September 7, 2019
9:01 am
They walk by without saying good morning, even if I’ve said it first. They sit in front of the TV, a tablet, their phone and let the dog or cat eat from their abandoned cereal or snack bowl. Hey…wait a minute. When did they start eating on the couch?
There are clothes and bath towels piled high on the bathroom floor. Bookbags, lunch bags, and backpacks on the dining room floor. Toys, books, shoes, headphones, and stuffed animals on the staircase.
In short, there’s stuff everywhere. Every single day. It gets picked up. Eventually. Usually after three times of asking, two times telling, then finally a shout.
“Kids, it’s time to get this placed cleaned up!”
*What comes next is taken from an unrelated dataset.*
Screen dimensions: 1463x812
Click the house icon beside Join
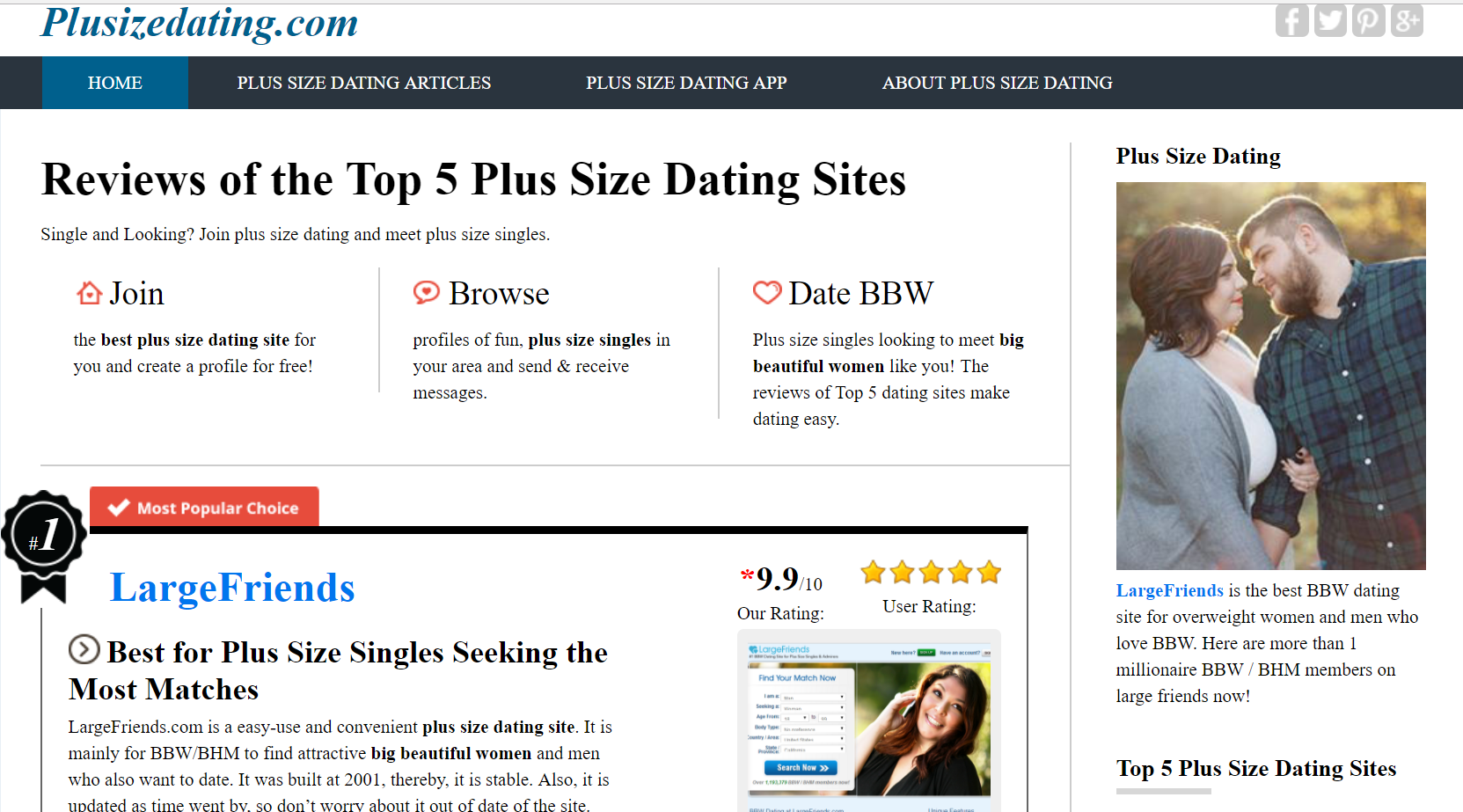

Then come the groans. The moans.
The teenage one—two-face, I like to call him because I never know what kid I’m going to get—he’s the smartest kid in the world. Just ask him. He’s so smart that he cannot stop himself from responding to me and my wife with smartassed comments. Sometimes he’s so smart with his responses that he takes us down long, twisty confusing rabbit holes. Just this week, asking him to stop stomping around the house when he’s simply walking from room to room led to his broken explanation of my alignment with forces involved in the oppression of the disenfranchised. I took his phone away. Then mine went missing. I was afraid to ask him if he’d taken it because I could have very well left it anywhere. I found it the next day, on the bathroom floor next to the toilet. I want to say it was him, but I’m not sure.
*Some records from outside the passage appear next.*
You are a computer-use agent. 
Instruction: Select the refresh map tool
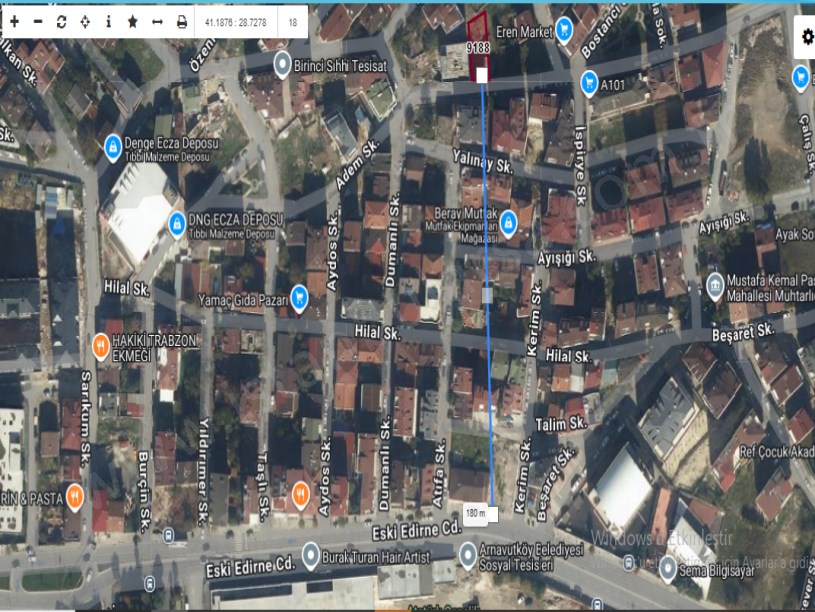[61, 20]
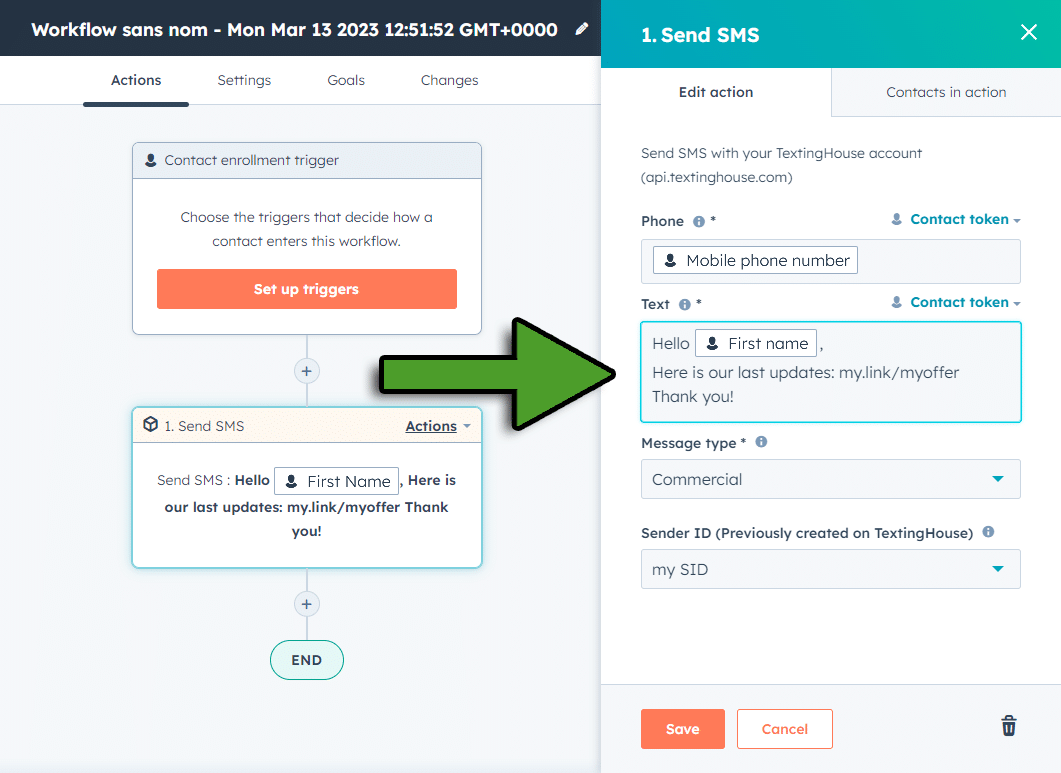Open the Actions menu on Send SMS card
This screenshot has height=773, width=1061.
pyautogui.click(x=438, y=426)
The ten-year old—smiling darkside, I like to call her (but definitely not to her face)—scares me sometimes. Cute and bubbly on the surface, she’s ready with wit that cuts, bites, and slices so quickly that I’m never sure what’s just happened. Did she just say that? I’ll ask my wife as my little princess runs up to her room and slams the door. I follow her up sometimes and stand outside her door. I think about barging in, but I’m pretty sure I’d see her fashioning a shank or stabbing a voodoo doll with pins. One that looks like me.
Raising kids ain’t easy. If you say it is, you’re probably not a good parent. Well, maybe you THINK you’re a good parent, but you are probably one of the people that cut me off in line while dropping off my kids at school. Or you’re in one of the NO PARKING spots. Or better yet, you’re so much better than everyone else, you make your own spot. Showing your kids how it’s okay to be impatient, stupid, a bully. I realize we don’t have to look far to see this kind of behavior—just look at the so-called leaders of this world—but keep in mind, you have taken on one of the most important roles there have ever been. Being Mom. Being Dad. None of us are perfect. Our kids aren’t perfect. And striving for perfection is senseless.
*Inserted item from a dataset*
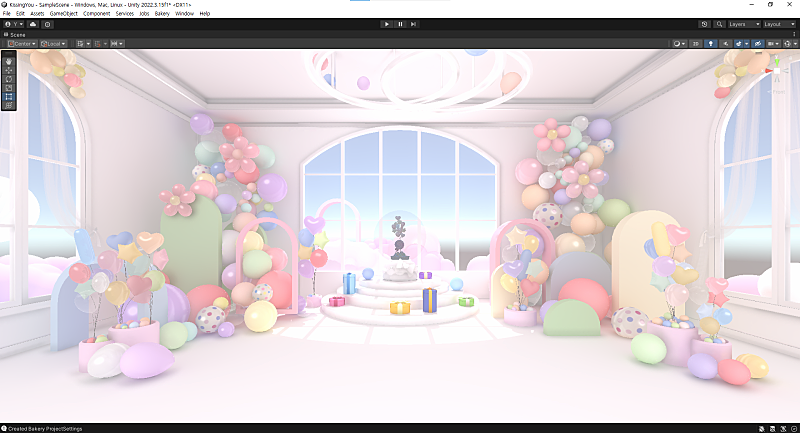
Task: Click the Created Bakery ProjectSettings status message
Action: tap(45, 428)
Does it bother me that my kids don’t always listen? That they don’t always pick up after themselves? That at times I think they have somehow subverted power and are actually in control? Certainly. But this back and forth, this everyday routine of never knowing what you’re going to get except for stuff strewn about the house is incredible, moving, and I can never ask for more.
Do good today. Spend time with your family.